Oliver has become a stoic old man over the past year or so. We guesstimate his age at 9 or 10, which, for a Dane, is definitely a ripe old age. He has developed some arthritis in his back legs which started to give him some discomfort after long stints of playing in the big yard. With medication, he still acts like an excited puppy and loves to explore and run and bark and play with his best friends in the pack. He is never without the desire to be a dog and take advantage of every dog centric habit that we have here. The fact that his people are home with him all day everyday and that his routine and household is always under the control of his pack leaders is his biggest blessing in his life. Although he has to be contained inside when people come in the house, he meets all new visitors outside and has made friends with all of our friends. Even the people he has met before still get his customary territorial greeting when they first come in. Oliver may have come a long way but it has been with patience and trust that we have succeeded with this.
From day one we have only wanted Oliver to regain his confidence and strength and enjoyment of life.

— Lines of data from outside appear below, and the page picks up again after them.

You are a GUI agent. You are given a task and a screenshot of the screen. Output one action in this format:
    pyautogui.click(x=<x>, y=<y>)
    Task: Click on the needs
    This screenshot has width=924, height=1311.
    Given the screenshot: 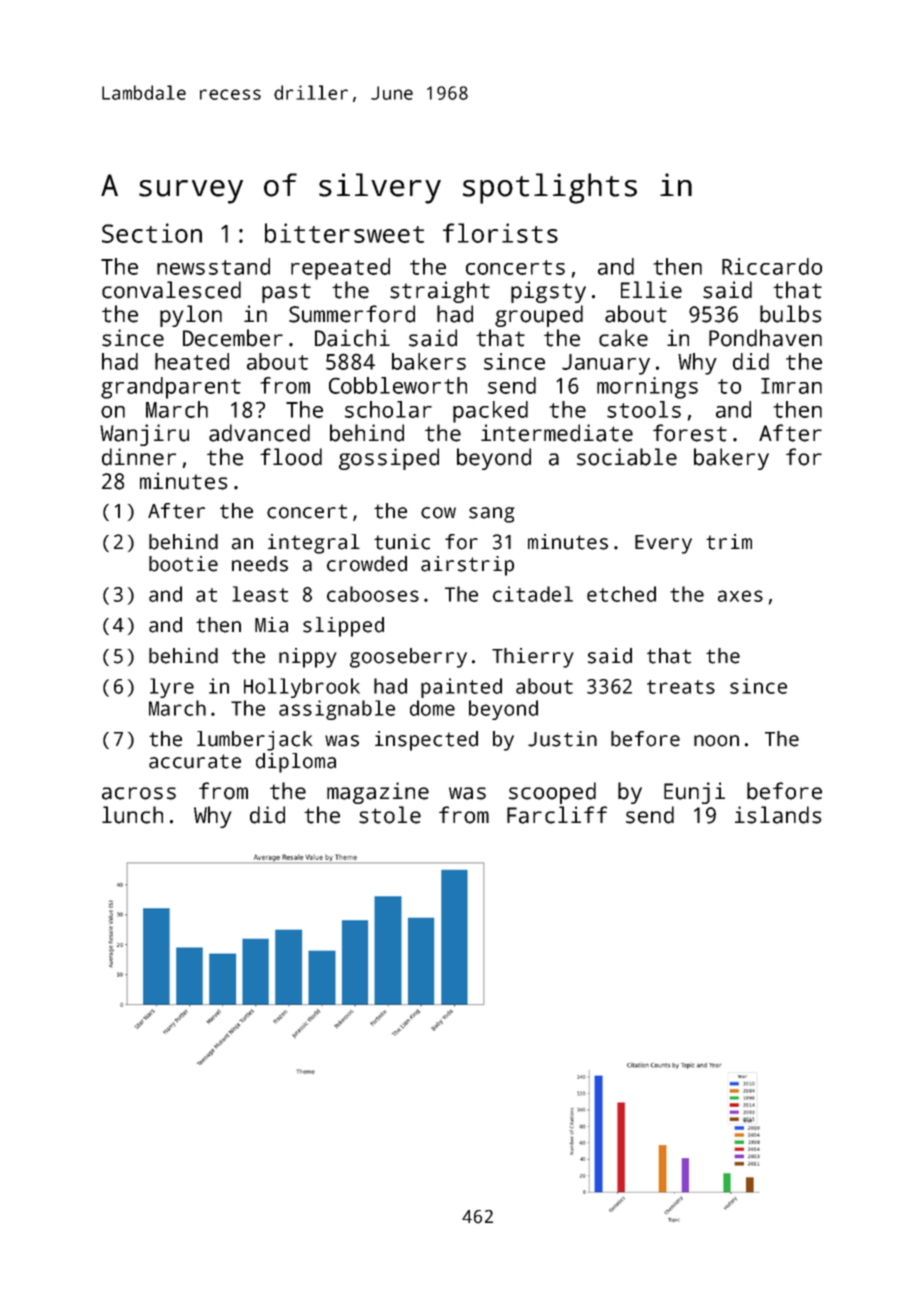 What is the action you would take?
    pyautogui.click(x=260, y=564)
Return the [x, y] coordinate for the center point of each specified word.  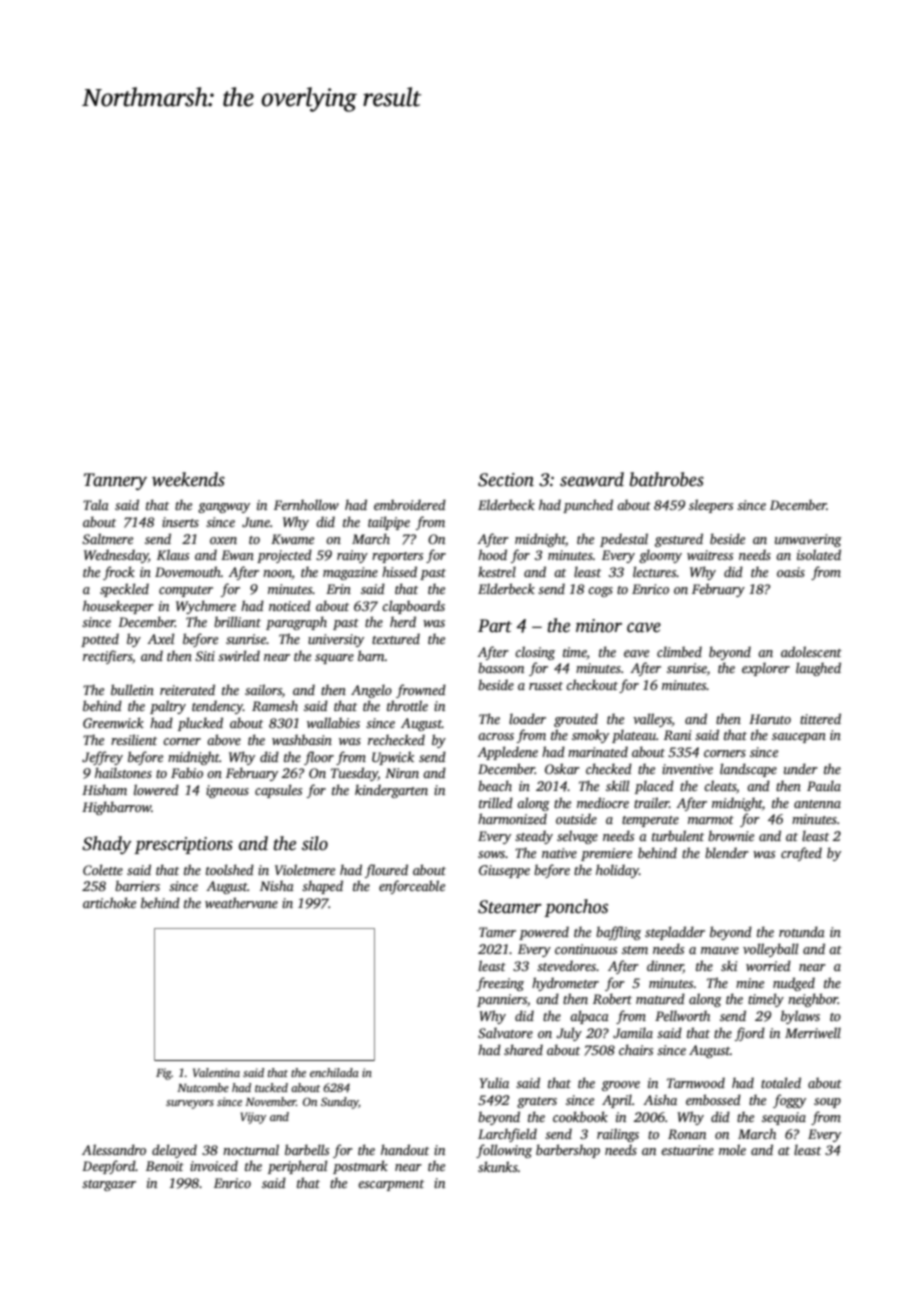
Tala [96, 504]
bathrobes [666, 479]
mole [732, 1149]
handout [405, 1149]
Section [506, 480]
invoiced [214, 1165]
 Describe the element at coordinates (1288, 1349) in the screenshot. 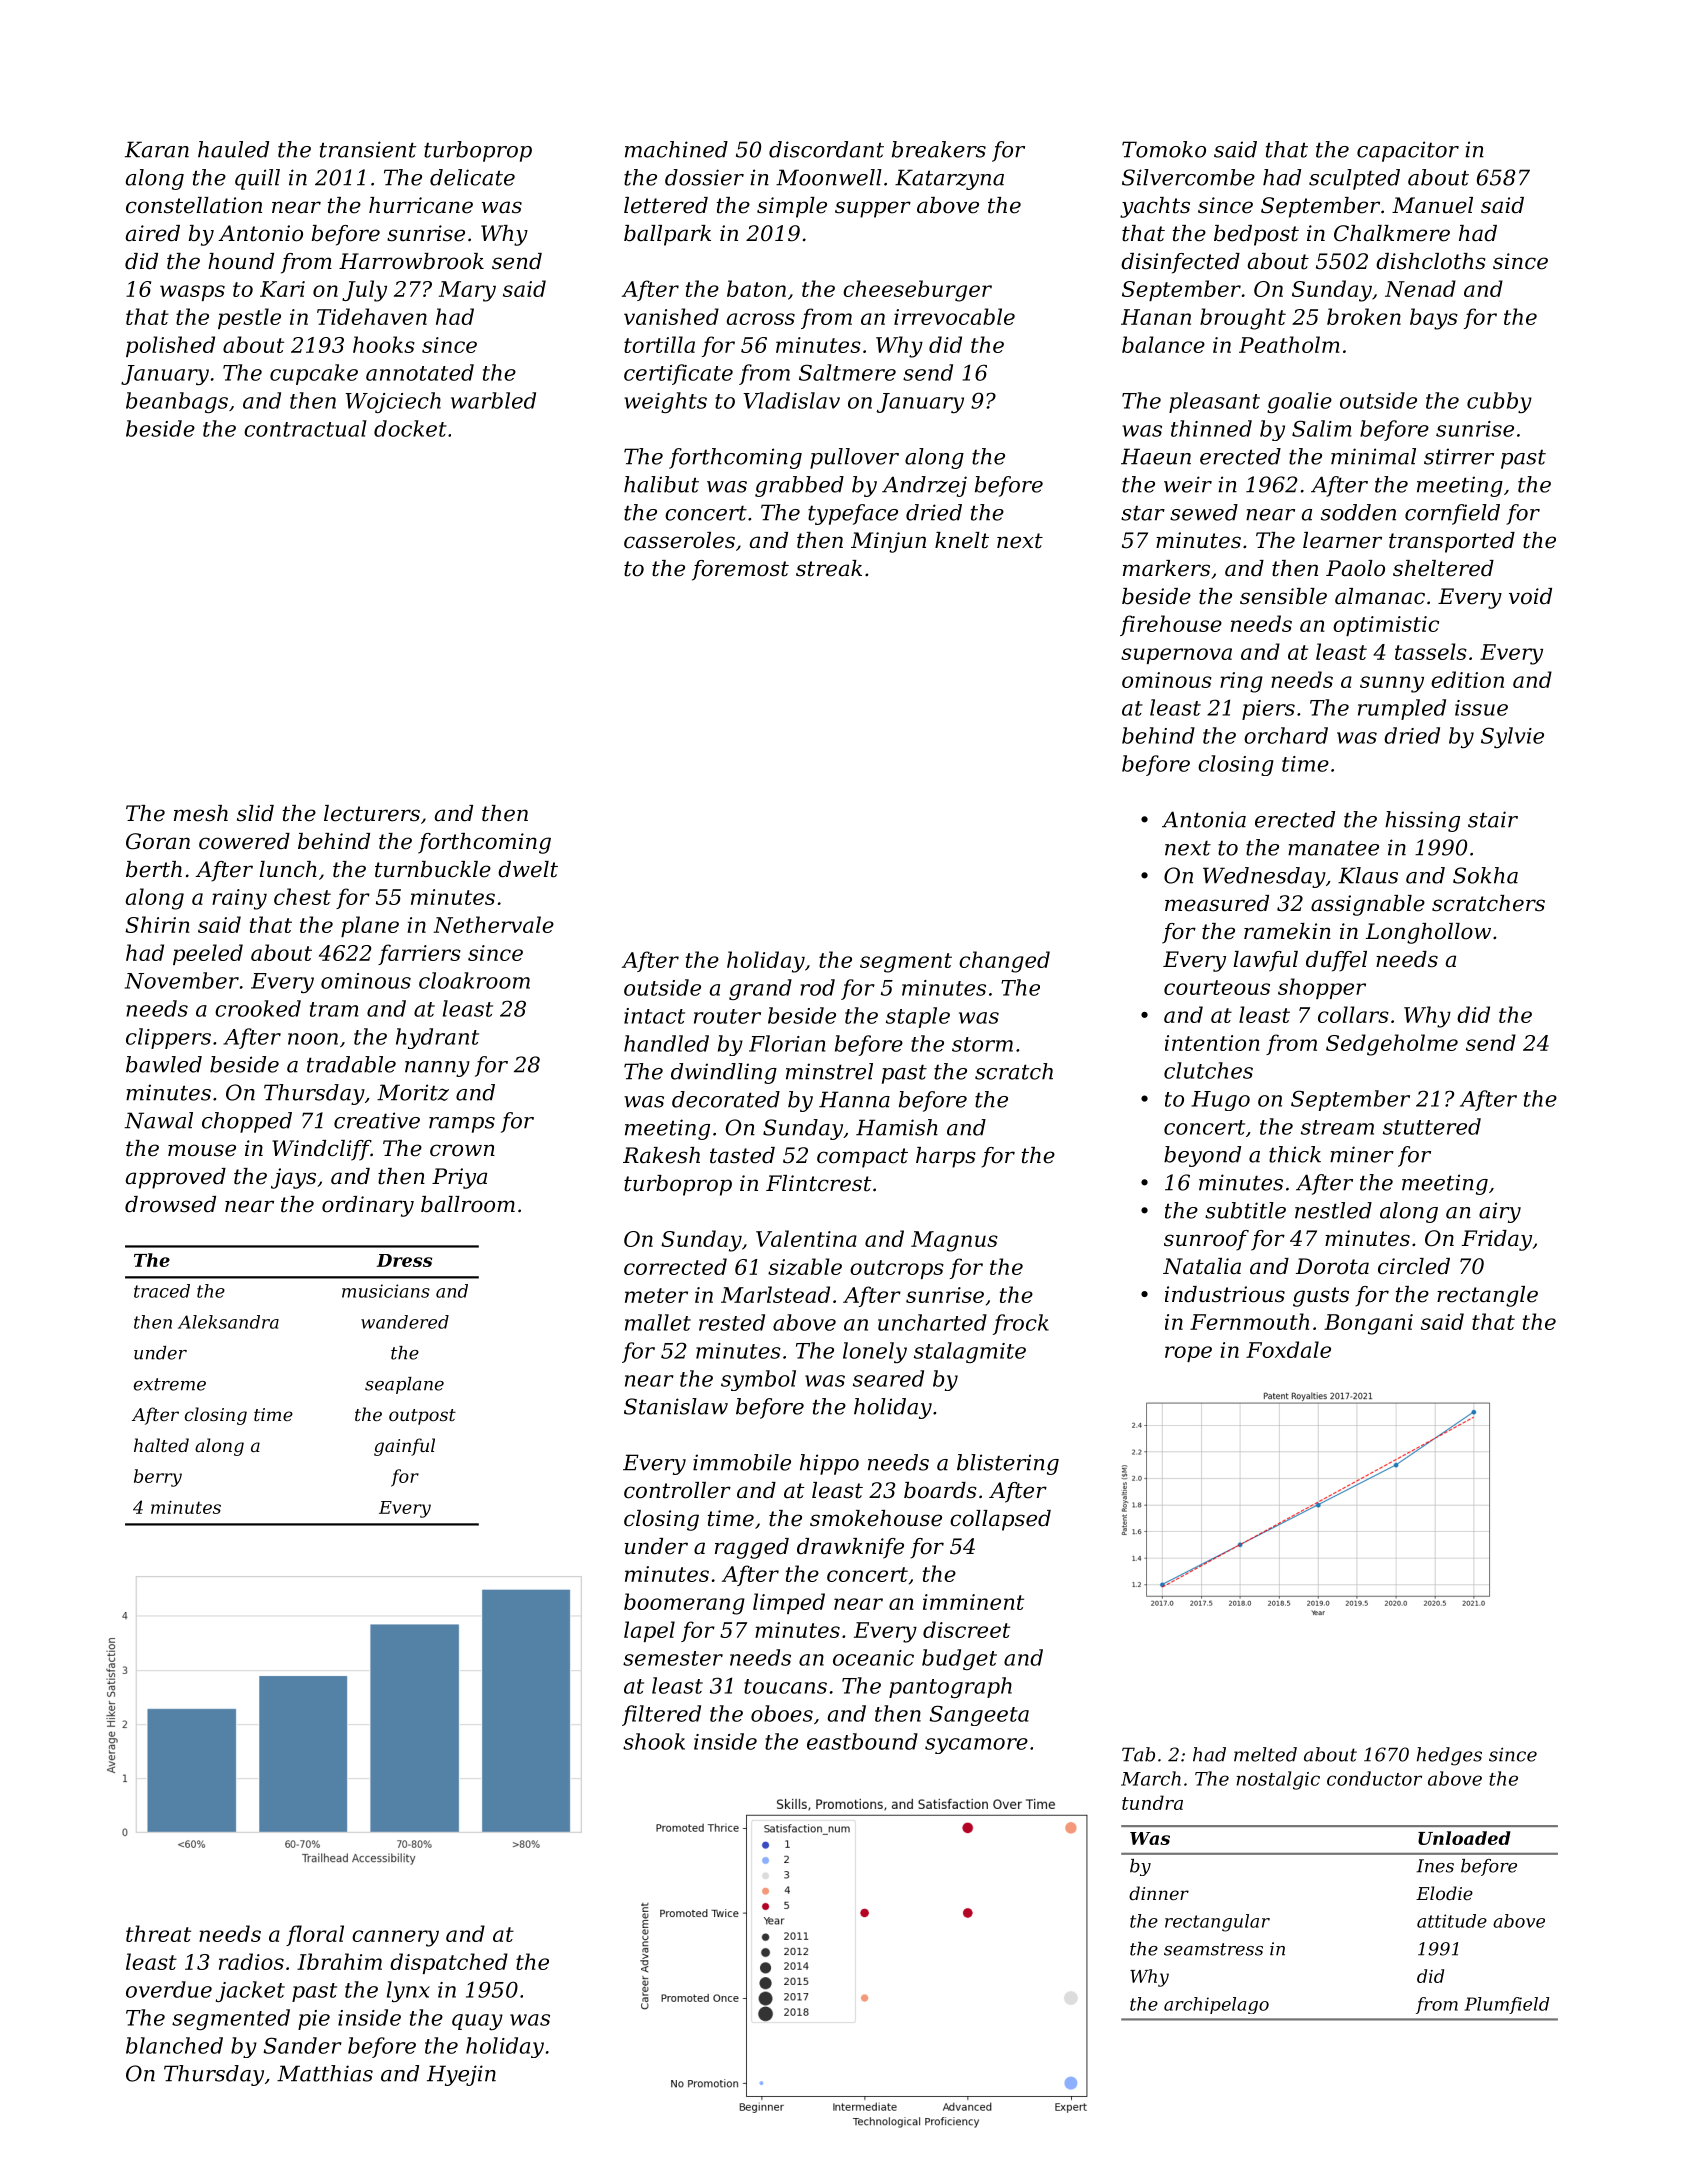

I see `Foxdale` at that location.
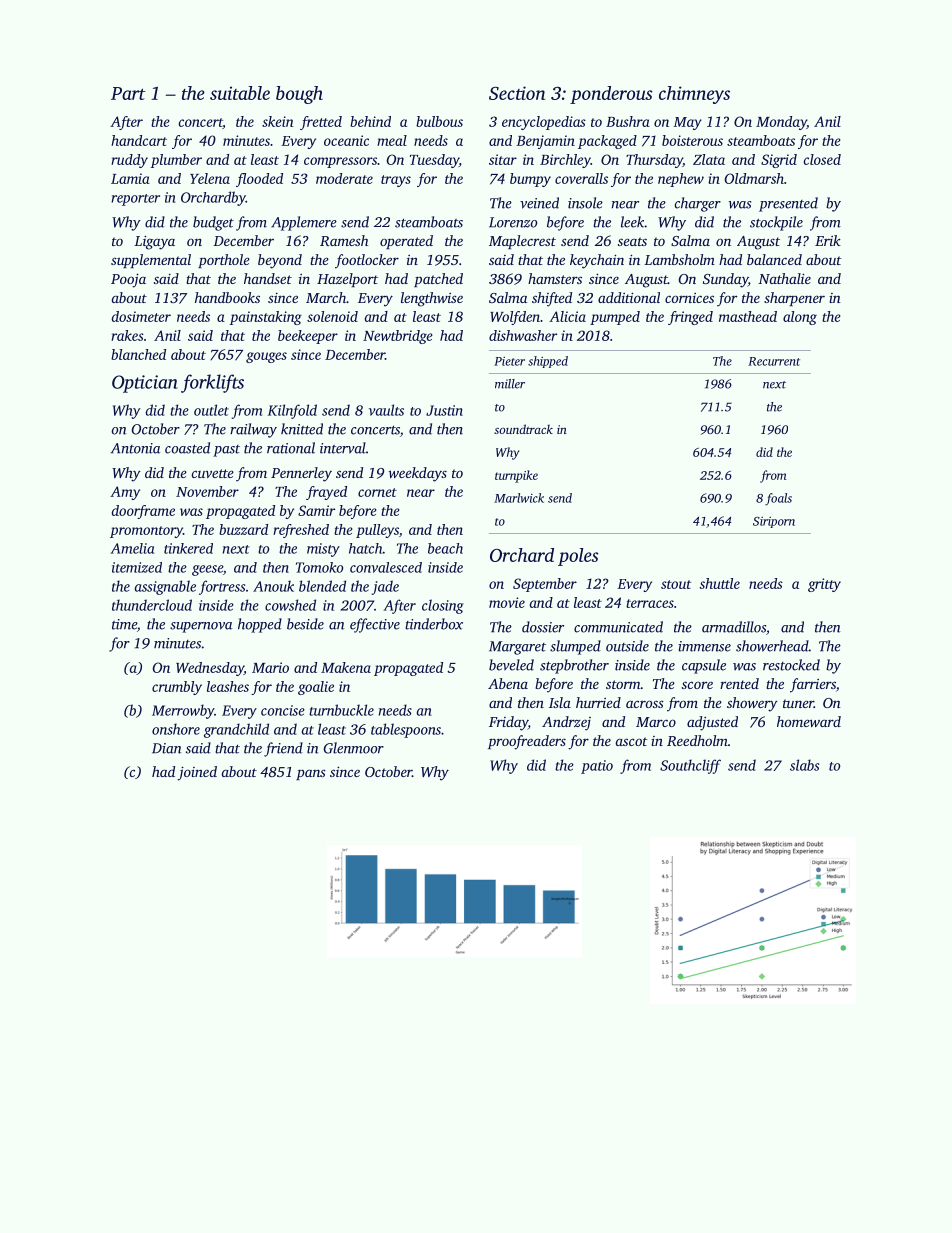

We reached that point here and so we have been able to expand his horizons on occasion. As the months go by though, we see that his physical strength will gradually be slipping away and so his activities will have to be more limited.
Everyday that he shows us how much he loves us, we feel special. When, in actuality, it is Oliver who is special. Oliver is the miracle dog to have been able to endure so much and still decide that there was life to be lived again.